Curried Up: Chutney Pudi


Chutney powder is a beloved condiment in South India, known by many names (chutney pudi or podi, even gun powder) and appearing in many forms (peanut, garlic, chilli, methi, til, dals). It finds its key spot on the breakfast plate, with dosa, idli, paddu, upma etc., as well as at lunch, to be eaten with hot rice and ghee. Every community boasts of a distinct variety of chutney powder, scaling the heat and spice up or down, mixing in a new element like coconut (desiccated) or dry fruits (dates) even.
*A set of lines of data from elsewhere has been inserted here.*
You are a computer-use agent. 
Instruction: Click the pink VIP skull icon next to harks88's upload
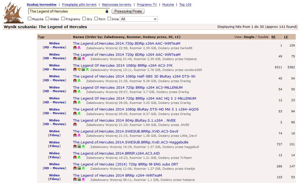(79, 47)
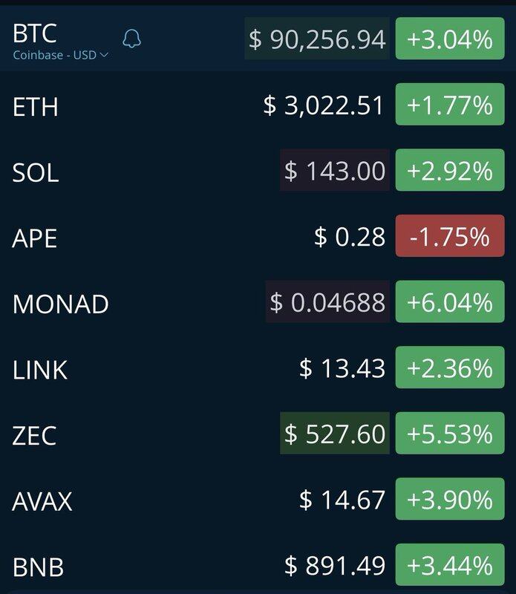
Task: Tap the SOL price $ 143.00
Action: click(x=335, y=171)
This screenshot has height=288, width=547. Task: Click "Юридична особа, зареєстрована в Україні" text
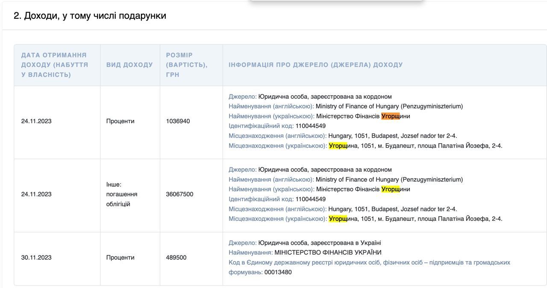point(320,243)
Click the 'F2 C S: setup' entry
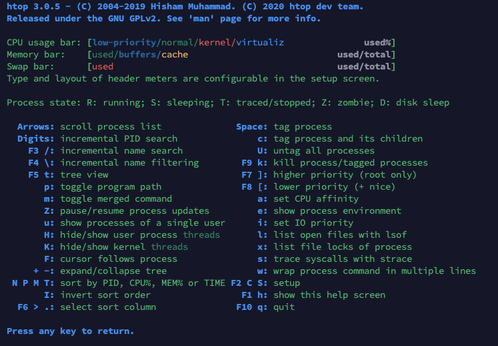Screen dimensions: 498x346 click(x=268, y=283)
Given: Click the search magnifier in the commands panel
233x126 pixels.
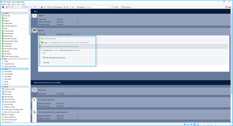Looking at the screenshot, I should point(29,11).
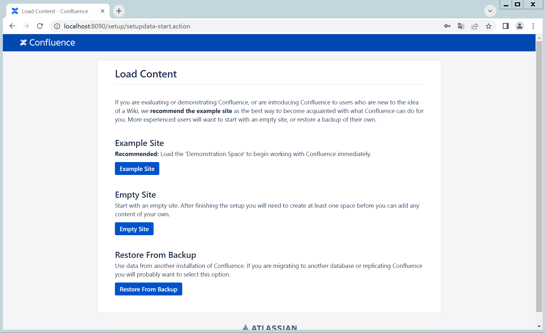View site information icon in address bar
The height and width of the screenshot is (333, 545).
pyautogui.click(x=57, y=26)
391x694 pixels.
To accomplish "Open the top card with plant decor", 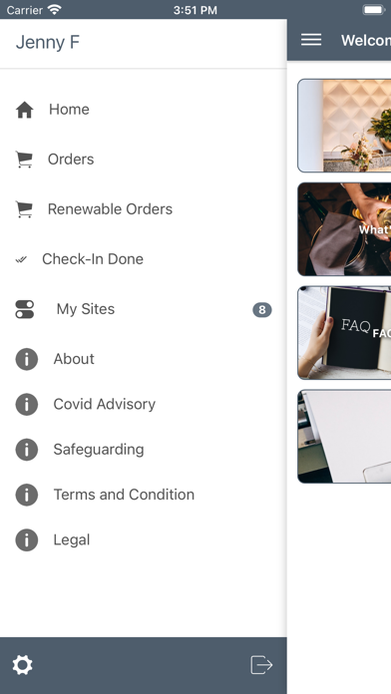I will [344, 126].
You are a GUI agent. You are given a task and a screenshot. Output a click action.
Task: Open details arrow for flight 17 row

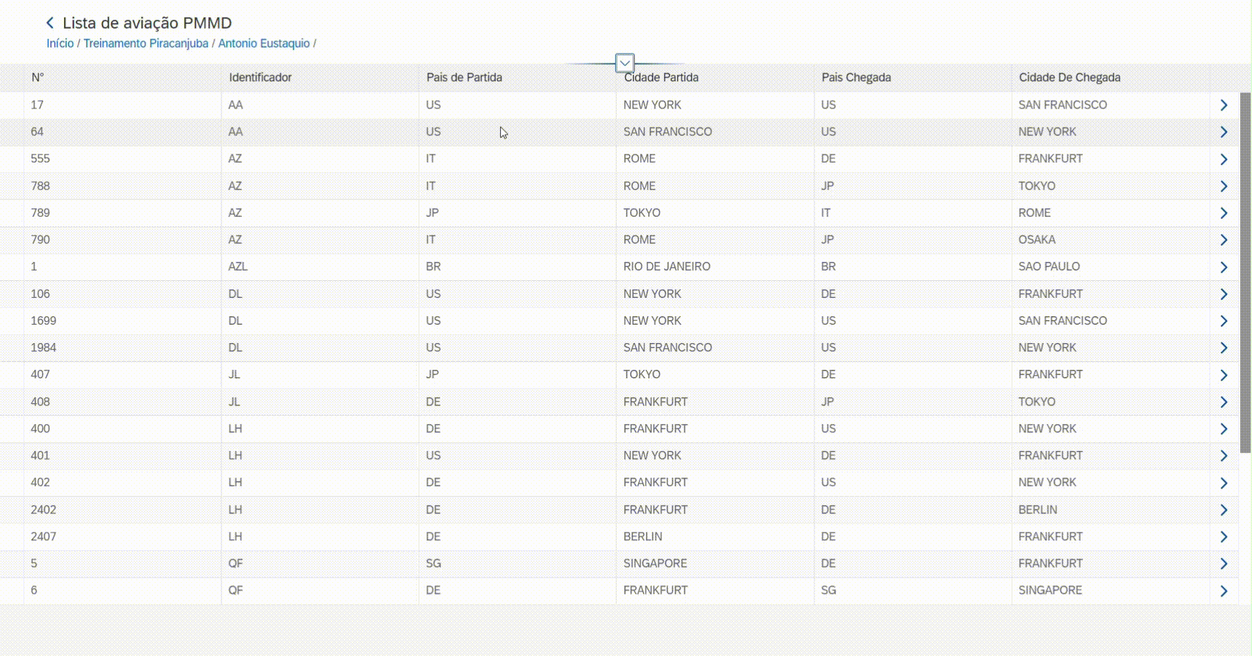click(x=1223, y=105)
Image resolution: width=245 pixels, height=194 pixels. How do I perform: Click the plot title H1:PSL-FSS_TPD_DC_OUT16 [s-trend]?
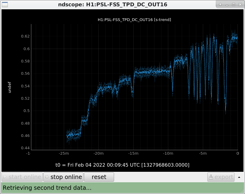(134, 20)

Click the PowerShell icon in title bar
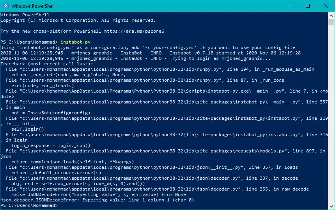click(x=6, y=6)
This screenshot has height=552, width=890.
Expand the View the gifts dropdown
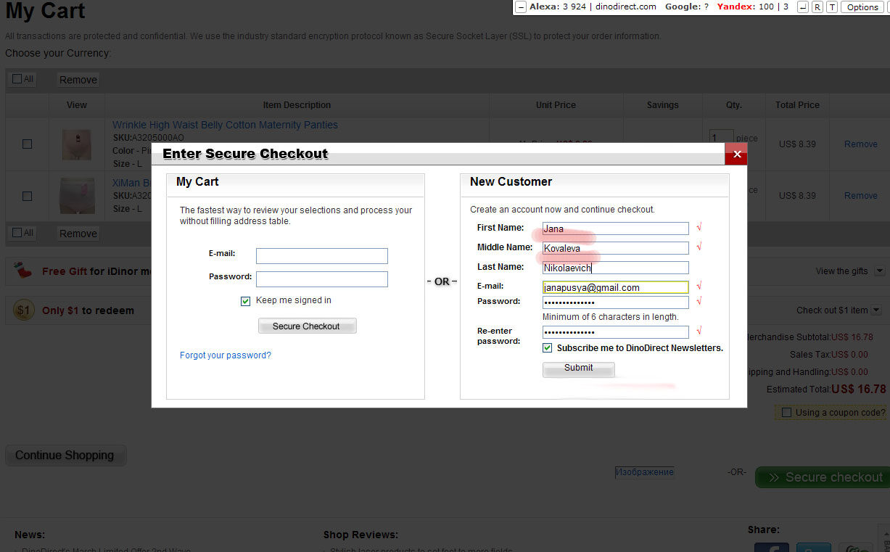point(879,271)
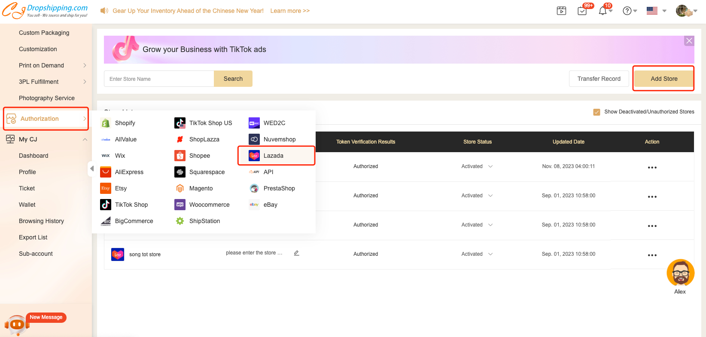Open the Learn more link in announcement
The width and height of the screenshot is (706, 337).
pos(290,11)
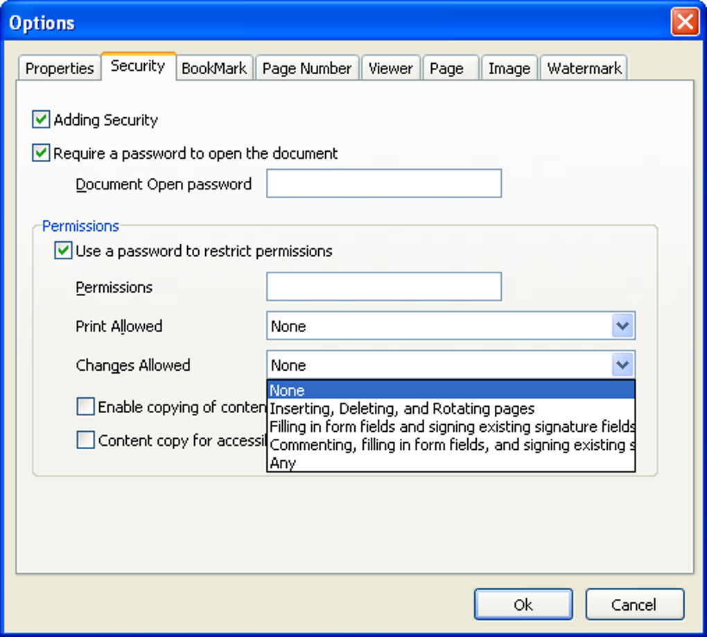Switch to the Page Number tab
Image resolution: width=707 pixels, height=637 pixels.
[307, 69]
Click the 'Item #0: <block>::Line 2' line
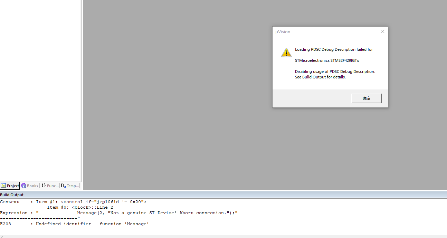Image resolution: width=447 pixels, height=238 pixels. click(x=80, y=207)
It has been a staple for years in our families, and in fact, has served its purpose at its full potential when, for instance, an illness had crept in and the taste buds craved something with a zing. We would even sprinkle some on hot buttered toast sometimes. It is known to have been the only saving grace for farmers and labourers, who couldn’t afford much more than rice or ragi balls on some days as they strove to make meals out of scraps of vegetables and bits of dried meat.
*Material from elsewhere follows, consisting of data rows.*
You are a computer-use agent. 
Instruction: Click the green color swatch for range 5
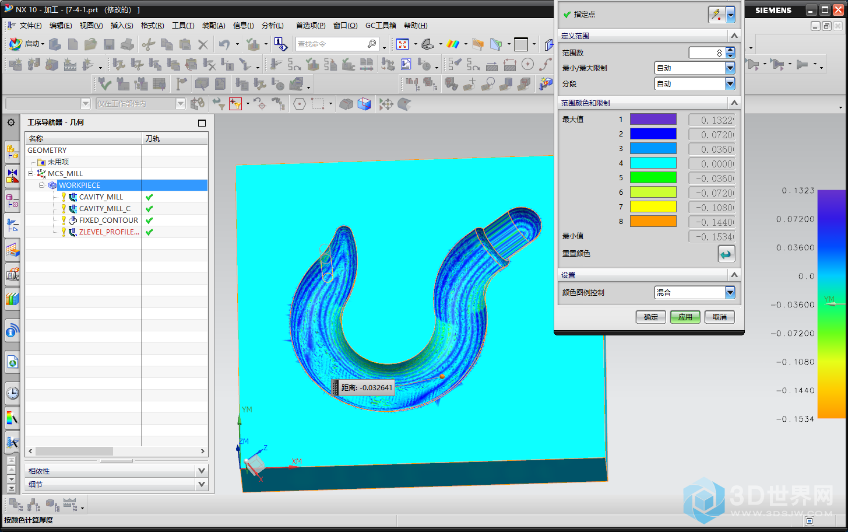coord(653,178)
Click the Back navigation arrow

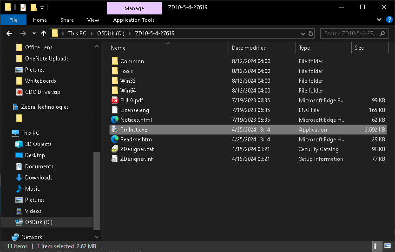coord(9,33)
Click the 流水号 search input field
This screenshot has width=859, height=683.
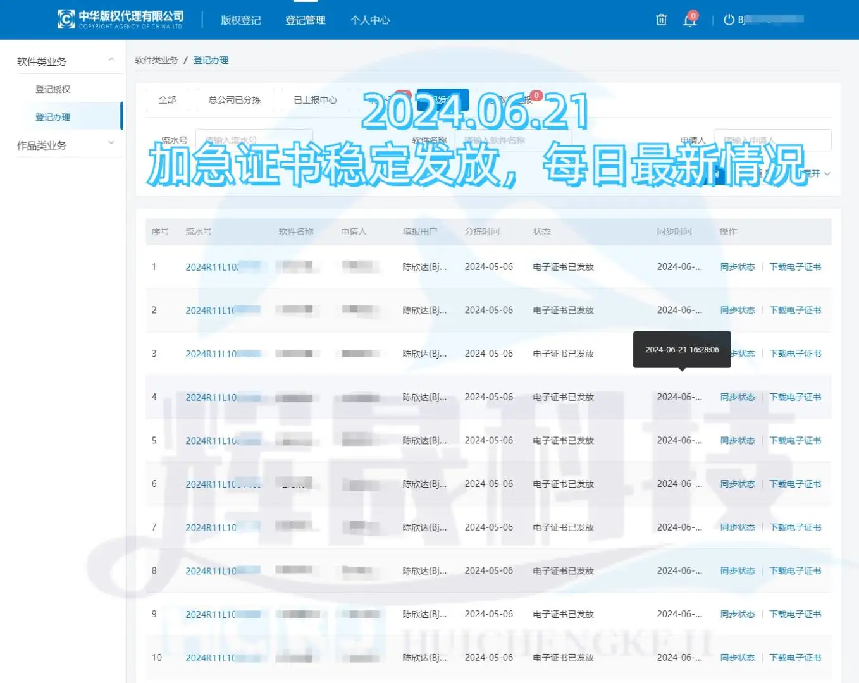click(x=253, y=140)
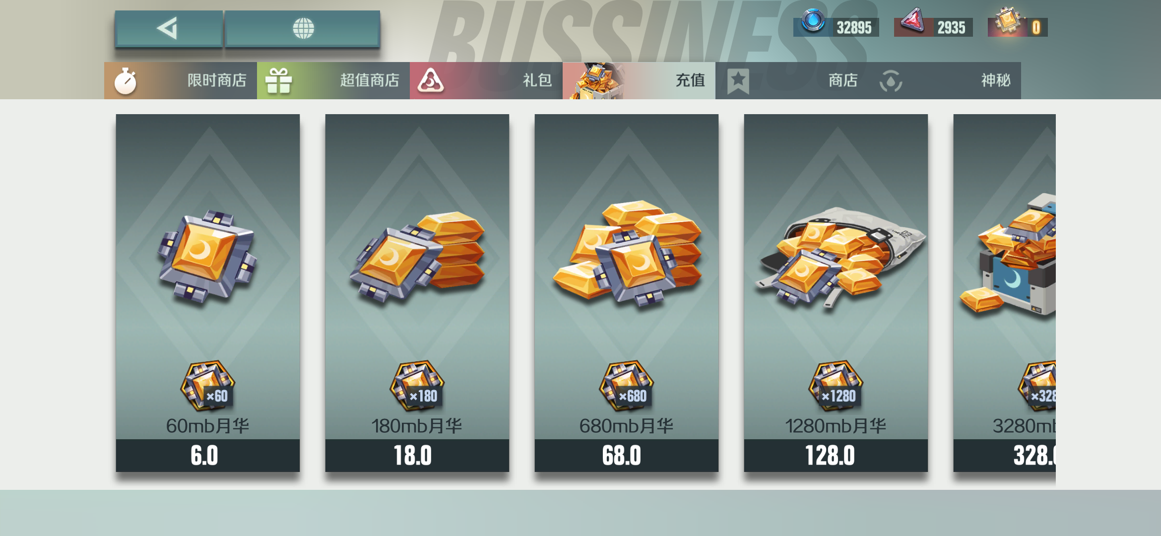Select the partially visible 328.0 pack
The image size is (1161, 536).
pyautogui.click(x=1005, y=293)
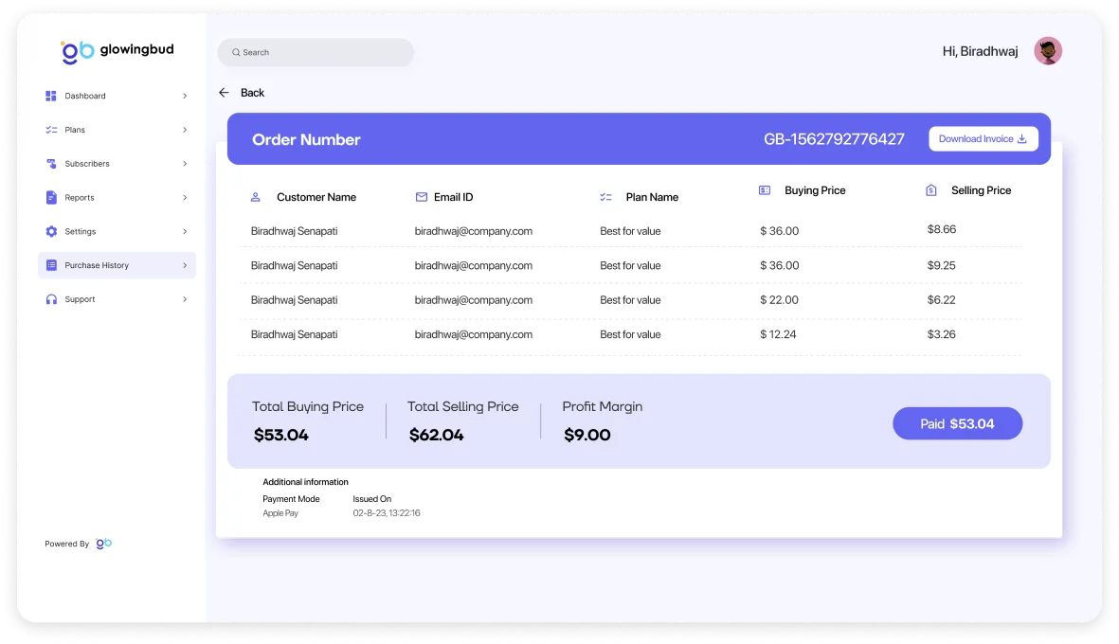Click the Selling Price column header
The image size is (1119, 644).
pyautogui.click(x=980, y=190)

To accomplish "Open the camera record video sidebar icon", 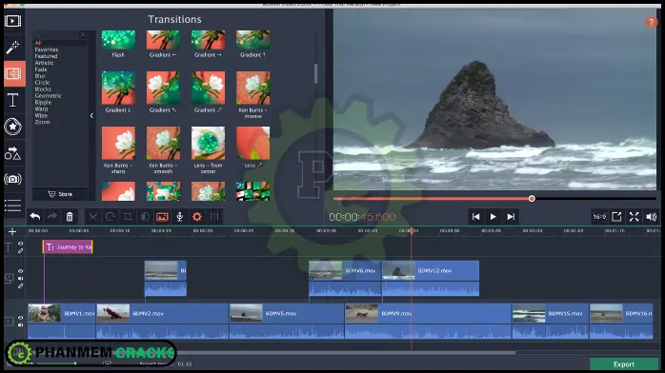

With a little bit of ingenuity, one can amp up the nutritive value of this ubiquitous condiment today, by adding flax seeds, moringa leaves, and the like. Here’s a variant that brings in the high iron and fiber content of curry leaves. It’s a favourite with us and it doesn’t last long!


Curry Leaves Chutney Powder

  • 2 tablespoons chana dal
  • 2 tablespoons urad dal
  • 1 tablespoon moong dal
  • 1 tablespoon toor dal
  • 2 red chilies
  • 1/4 teaspoon methi
  • 1 teaspoon coriander seeds
  • 1 teaspoon black pepper
  • 1/2 cup peanuts
  • 1 cup cleaned curry leaves
  • 1/2 teaspoon tamarind powder
  • A pinch of hing/ asafetida
  • 1/2 teaspoon salt
  • 1 teaspoon jaggery powder
  1. In a pan, dry roast the dals first until they turn light brown, set aside in a tray.
  2. Roast the red chilies, methi, coriander seeds and pepper, set aside with the dals.
  3. Fry the peanuts until brown and set aside – you can remove the skins once the peanuts are slightly cool or let them be.
  4. Roast the curry leaves until they turn crisp, set aside with the rest of the ingredients.
  5. Once cool, grind the roasted ingredients with the tamarind powder, hing, salt and jaggery.
  6. Let it cool completely before storing in an airtight container.
  7. This powder can be stored for up to 4 weeks in a clean, airtight container. 


Note: You could also add 1 tablespoon of lightly roasted desiccated coconut powder to this – but the shelf life will be considerably reduced. Another variation is to add roasted garlic – but you’ll have to eliminate the hing/ asafoetida in that case.